Material supplied:
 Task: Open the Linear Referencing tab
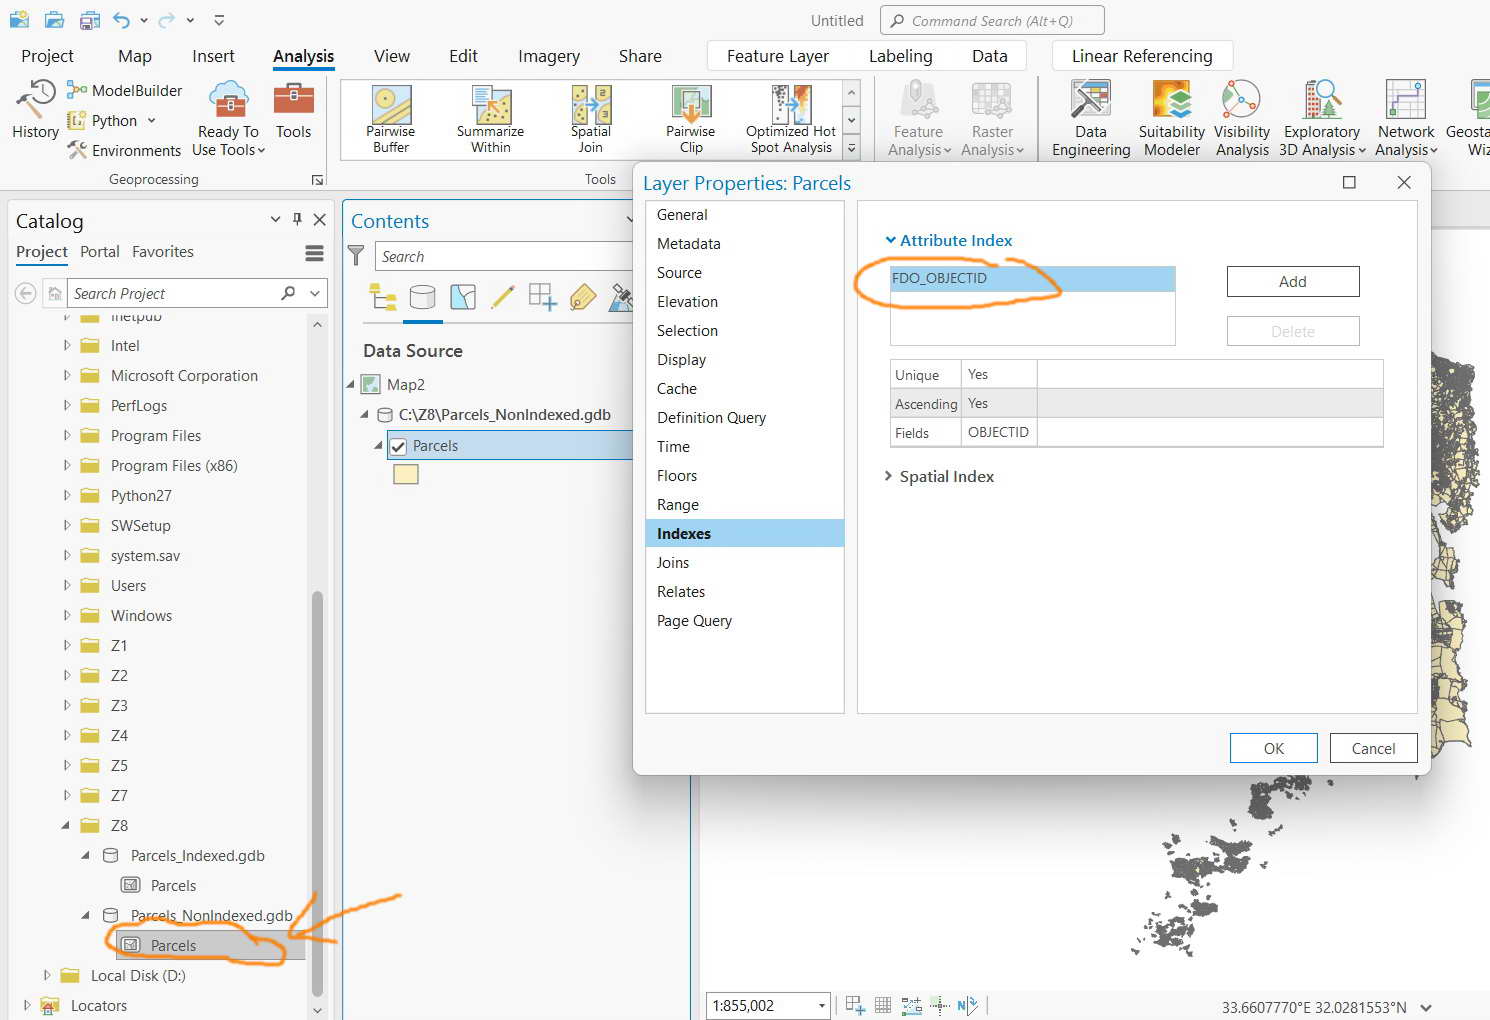click(1141, 56)
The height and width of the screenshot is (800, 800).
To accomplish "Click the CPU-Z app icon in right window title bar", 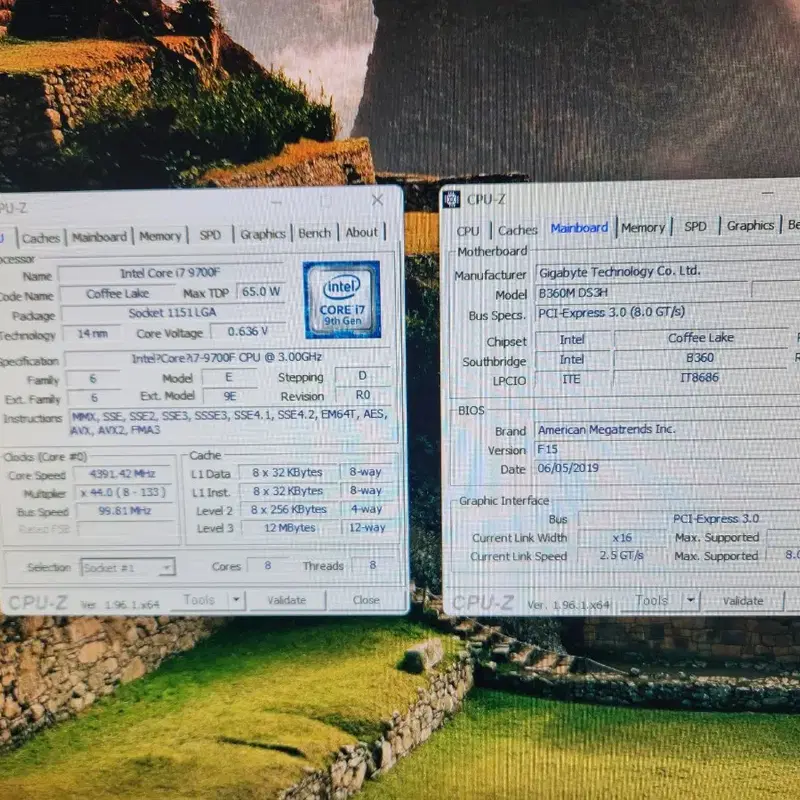I will coord(452,199).
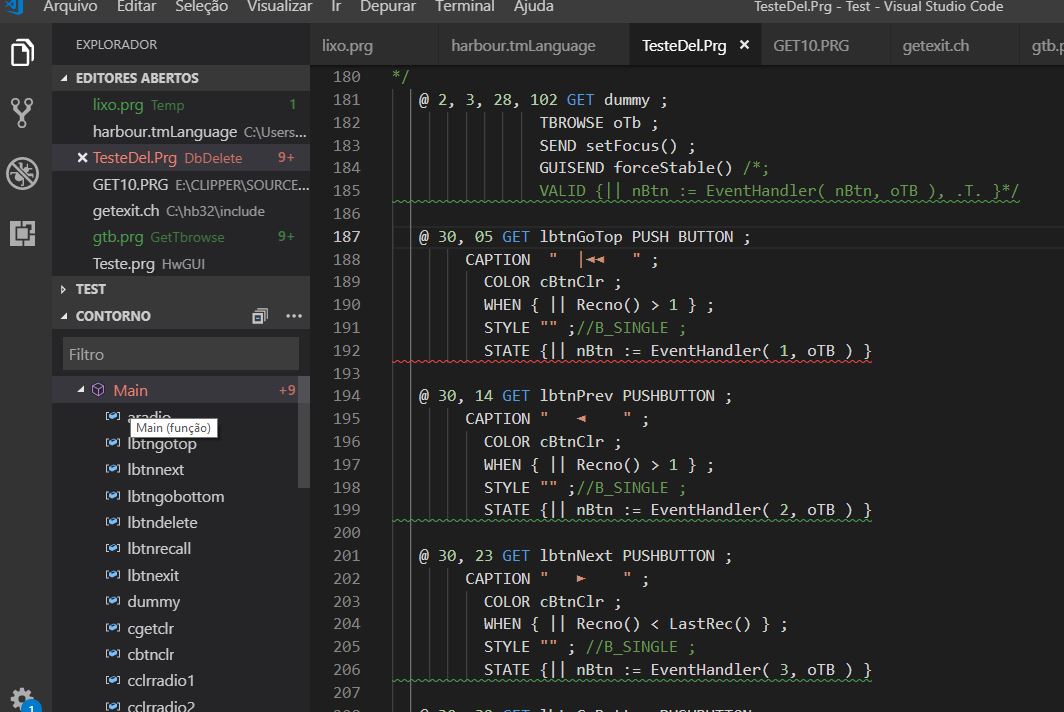Collapse the Main function node in outline
1064x712 pixels.
82,390
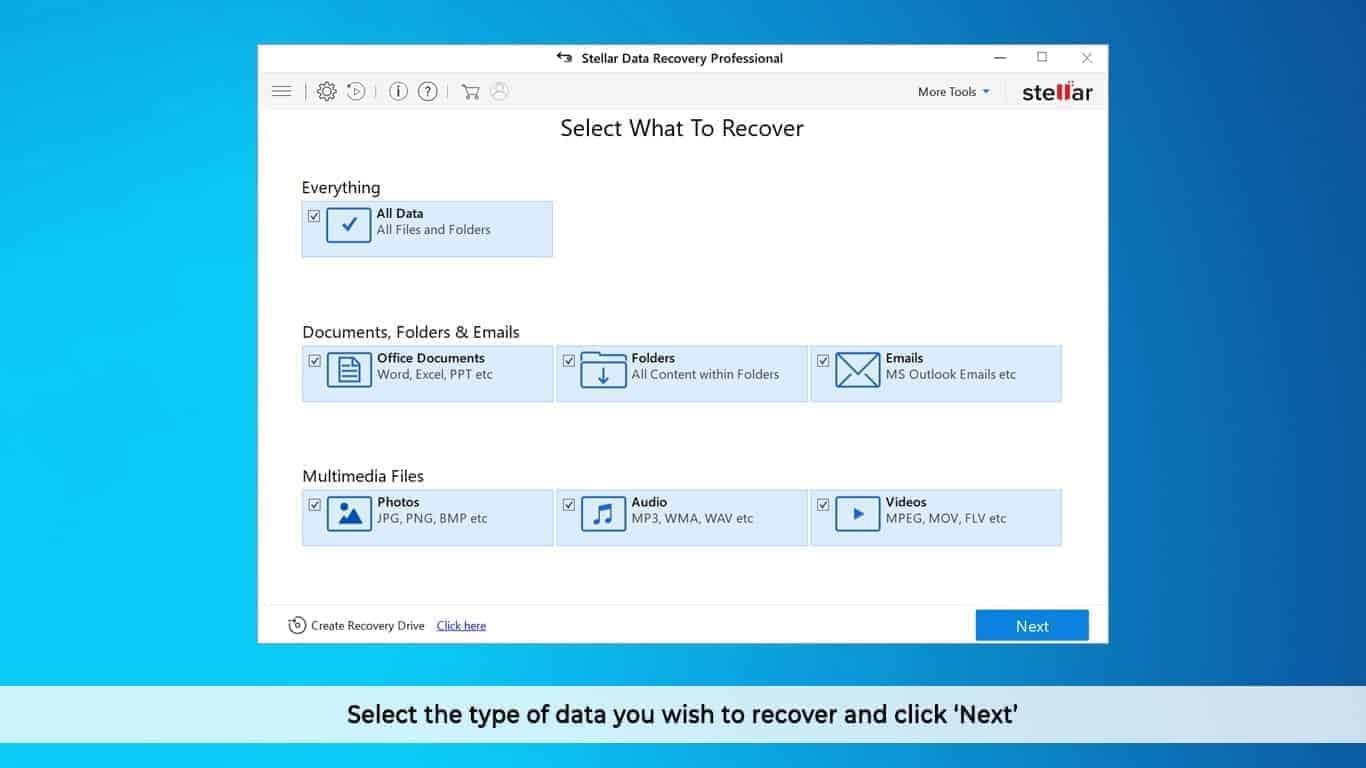The image size is (1366, 768).
Task: Expand the More Tools dropdown
Action: coord(952,91)
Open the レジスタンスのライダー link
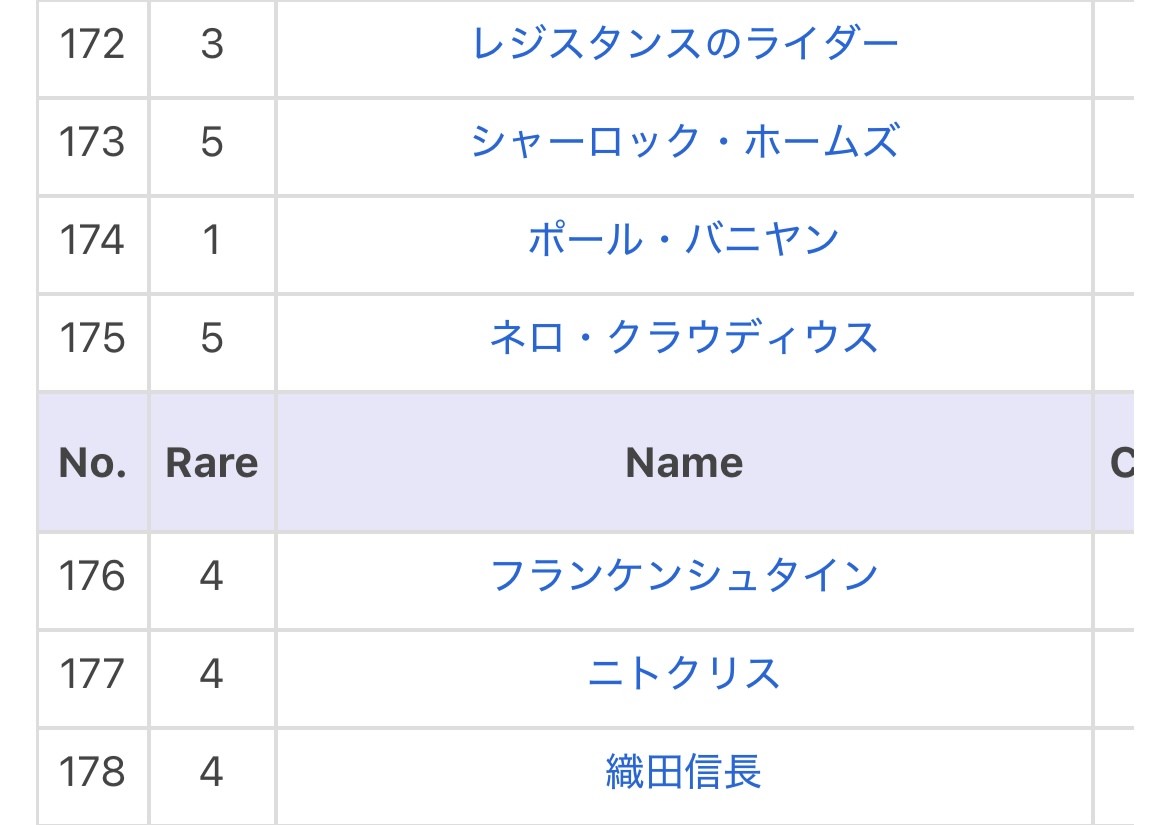Viewport: 1170px width, 825px height. (x=684, y=45)
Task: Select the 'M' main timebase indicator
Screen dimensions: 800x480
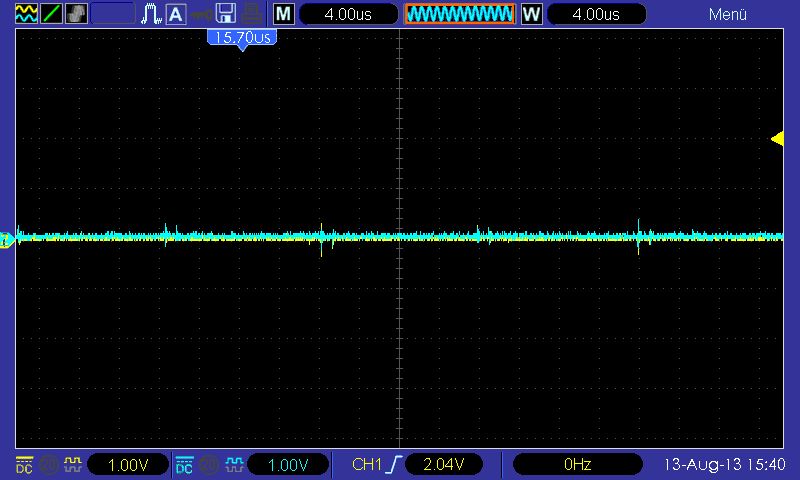Action: pyautogui.click(x=285, y=14)
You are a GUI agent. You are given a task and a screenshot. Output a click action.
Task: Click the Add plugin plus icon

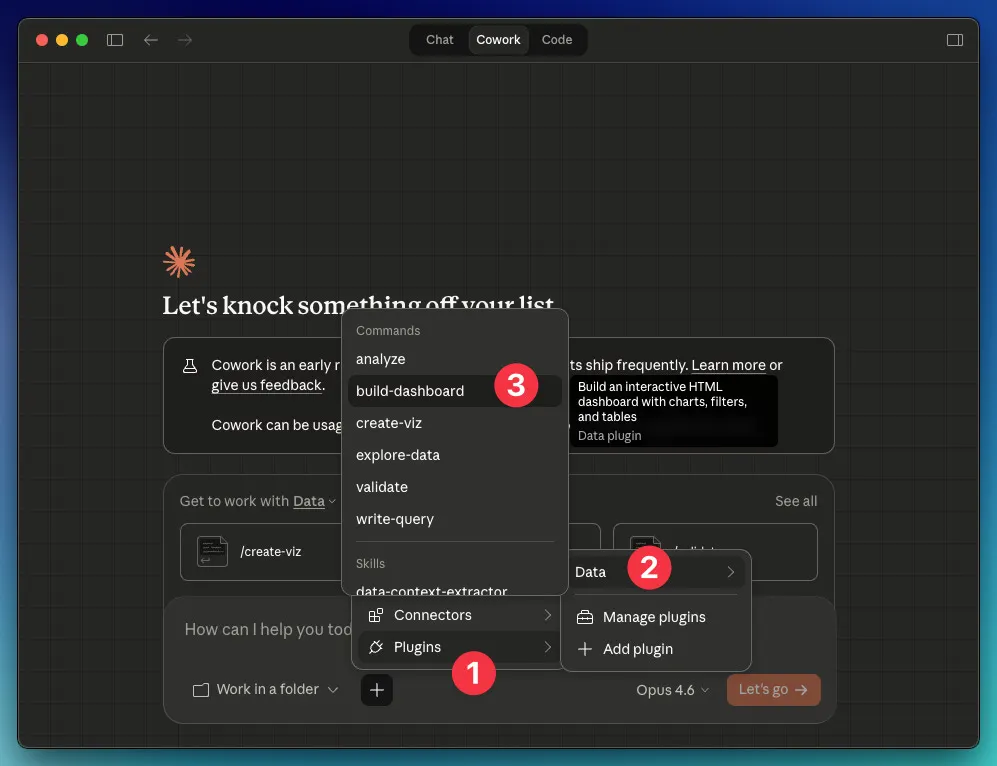[585, 649]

Work request: The expected answer is a copy of each line in the records that holds the word "screenshot".

Task output:
The height and width of the screenshot is (800, 800).
You are a GUI agent. You are given a task and a screenshot. Output a click action.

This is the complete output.